Input for this task.
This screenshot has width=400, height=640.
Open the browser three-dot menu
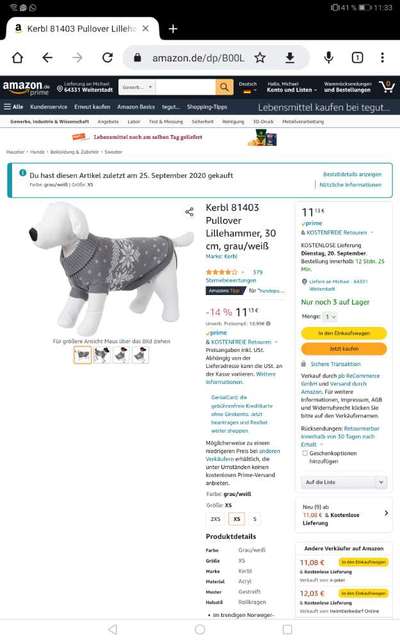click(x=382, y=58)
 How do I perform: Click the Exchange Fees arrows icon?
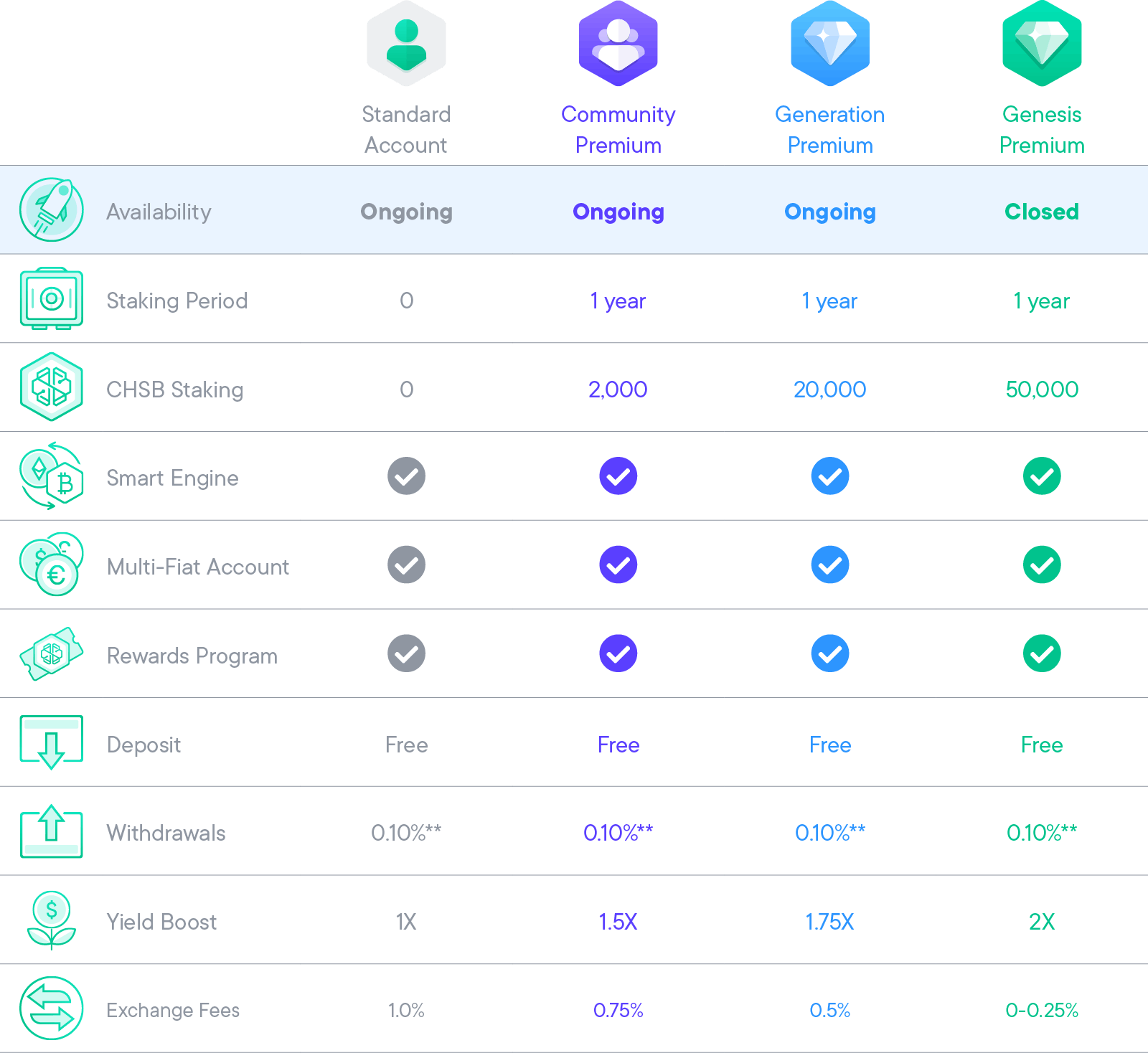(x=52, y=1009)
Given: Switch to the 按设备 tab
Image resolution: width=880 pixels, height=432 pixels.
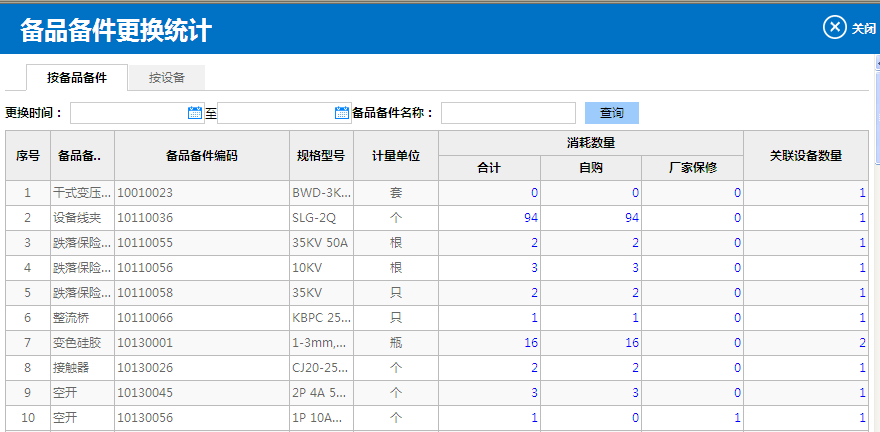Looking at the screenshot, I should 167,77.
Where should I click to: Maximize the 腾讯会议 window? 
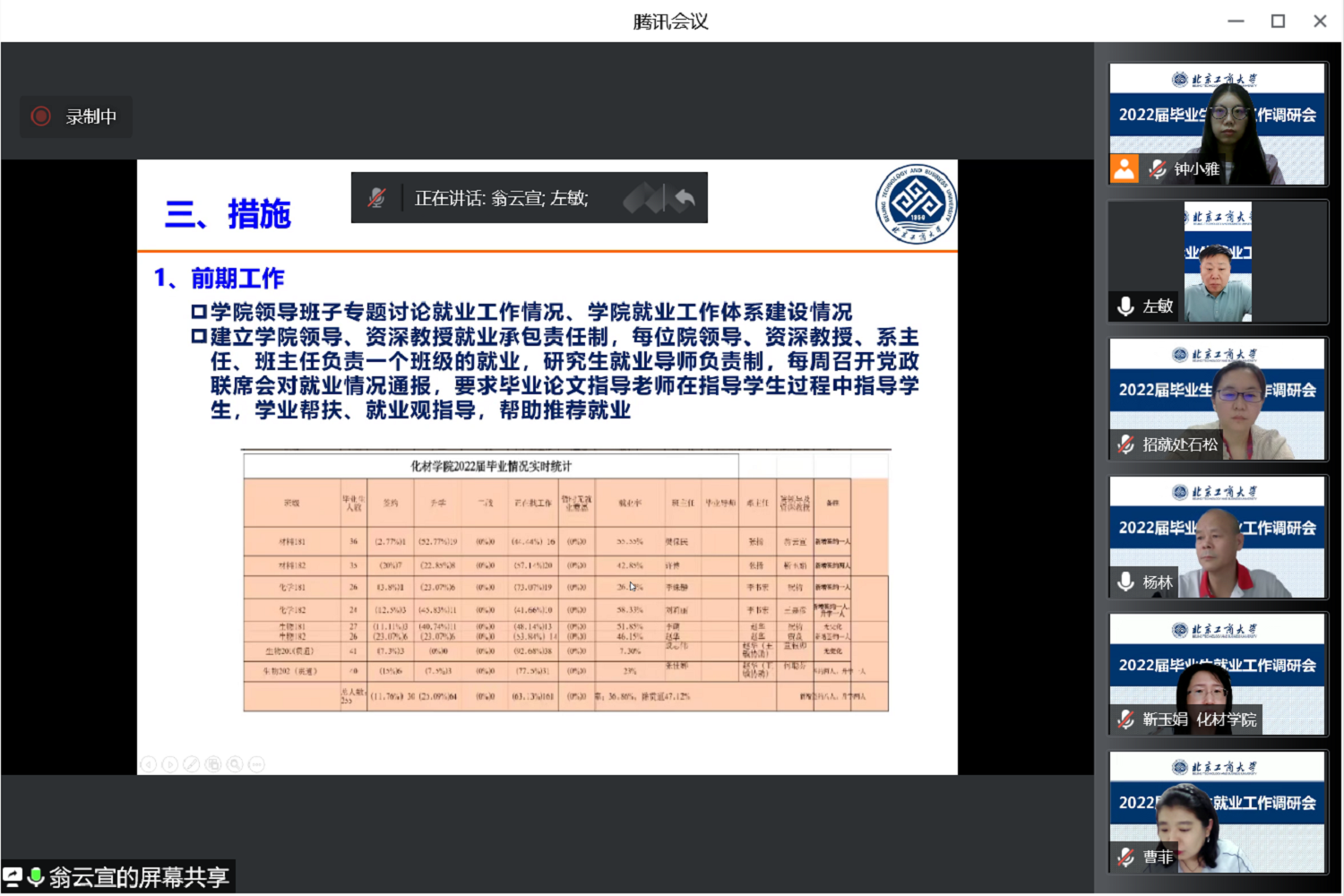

Requirement. Output the whole listing again, exactly, without its pictures.

Exercise solution.
This screenshot has width=400, height=640.
Open the browser three-dot menu
click(x=382, y=58)
 How do I perform: Click the Exchange Fees arrows icon?
(x=52, y=1009)
Given: Switch to the 按设备 tab
Image resolution: width=880 pixels, height=432 pixels.
Looking at the screenshot, I should 167,77.
Where should I click to: Maximize the 腾讯会议 window? 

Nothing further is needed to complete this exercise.